Material to process below:

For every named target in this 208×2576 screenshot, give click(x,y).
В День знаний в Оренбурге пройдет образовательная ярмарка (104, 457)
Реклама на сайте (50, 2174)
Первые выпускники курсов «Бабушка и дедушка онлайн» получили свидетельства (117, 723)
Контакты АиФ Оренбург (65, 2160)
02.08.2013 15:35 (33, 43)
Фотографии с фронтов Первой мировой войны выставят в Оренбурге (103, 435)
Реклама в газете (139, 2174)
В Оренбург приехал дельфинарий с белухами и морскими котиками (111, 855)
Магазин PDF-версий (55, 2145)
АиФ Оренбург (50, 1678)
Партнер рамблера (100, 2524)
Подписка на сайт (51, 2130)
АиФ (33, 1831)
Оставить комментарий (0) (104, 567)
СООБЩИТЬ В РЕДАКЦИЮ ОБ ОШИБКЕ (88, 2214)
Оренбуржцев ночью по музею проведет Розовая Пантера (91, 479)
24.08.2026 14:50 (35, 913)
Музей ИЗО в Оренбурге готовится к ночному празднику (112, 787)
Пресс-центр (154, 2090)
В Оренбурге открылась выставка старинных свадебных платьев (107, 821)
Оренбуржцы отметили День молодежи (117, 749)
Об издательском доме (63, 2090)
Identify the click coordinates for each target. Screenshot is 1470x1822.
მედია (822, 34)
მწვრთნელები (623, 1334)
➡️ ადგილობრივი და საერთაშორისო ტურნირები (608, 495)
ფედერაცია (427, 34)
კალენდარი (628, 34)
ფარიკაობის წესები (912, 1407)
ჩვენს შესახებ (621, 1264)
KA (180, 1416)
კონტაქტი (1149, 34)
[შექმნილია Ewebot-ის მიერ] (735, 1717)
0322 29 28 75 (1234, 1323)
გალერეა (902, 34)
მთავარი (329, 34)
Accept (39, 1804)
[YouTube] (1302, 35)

End of Material to process.

Print every record above exactly as it was given.

For every named target in this 208×2576 screenshot, give click(x,y).
В День знаний в Оренбурге пройдет образовательная ярмарка (104, 457)
Реклама на сайте (50, 2174)
Первые выпускники курсов «Бабушка и дедушка онлайн» получили свидетельства (117, 723)
Контакты АиФ Оренбург (65, 2160)
02.08.2013 15:35 (33, 43)
Фотографии с фронтов Первой мировой войны выставят в Оренбурге (103, 435)
Реклама в газете (139, 2174)
В Оренбург приехал дельфинарий с белухами и морскими котиками (111, 855)
Магазин PDF-версий (55, 2145)
АиФ Оренбург (50, 1678)
Партнер рамблера (100, 2524)
Подписка на сайт (51, 2130)
АиФ (33, 1831)
Оставить комментарий (0) (104, 567)
СООБЩИТЬ В РЕДАКЦИЮ ОБ ОШИБКЕ (88, 2214)
Оренбуржцев ночью по музею проведет Розовая Пантера (91, 479)
24.08.2026 14:50 (35, 913)
Музей ИЗО в Оренбурге готовится к ночному празднику (112, 787)
Пресс-центр (154, 2090)
В Оренбурге открылась выставка старинных свадебных платьев (107, 821)
Оренбуржцы отметили День молодежи (117, 749)
Об издательском доме (63, 2090)
Identify the click coordinates for each target. Screenshot is 1470x1822.
მედია (822, 34)
მწვრთნელები (623, 1334)
➡️ ადგილობრივი და საერთაშორისო ტურნირები (608, 495)
ფედერაცია (427, 34)
კალენდარი (628, 34)
ფარიკაობის წესები (912, 1407)
ჩვენს შესახებ (621, 1264)
KA (180, 1416)
კონტაქტი (1149, 34)
[შექმნილია Ewebot-ის მიერ] (735, 1717)
0322 29 28 75 (1234, 1323)
გალერეა (902, 34)
მთავარი (329, 34)
Accept (39, 1804)
[YouTube] (1302, 35)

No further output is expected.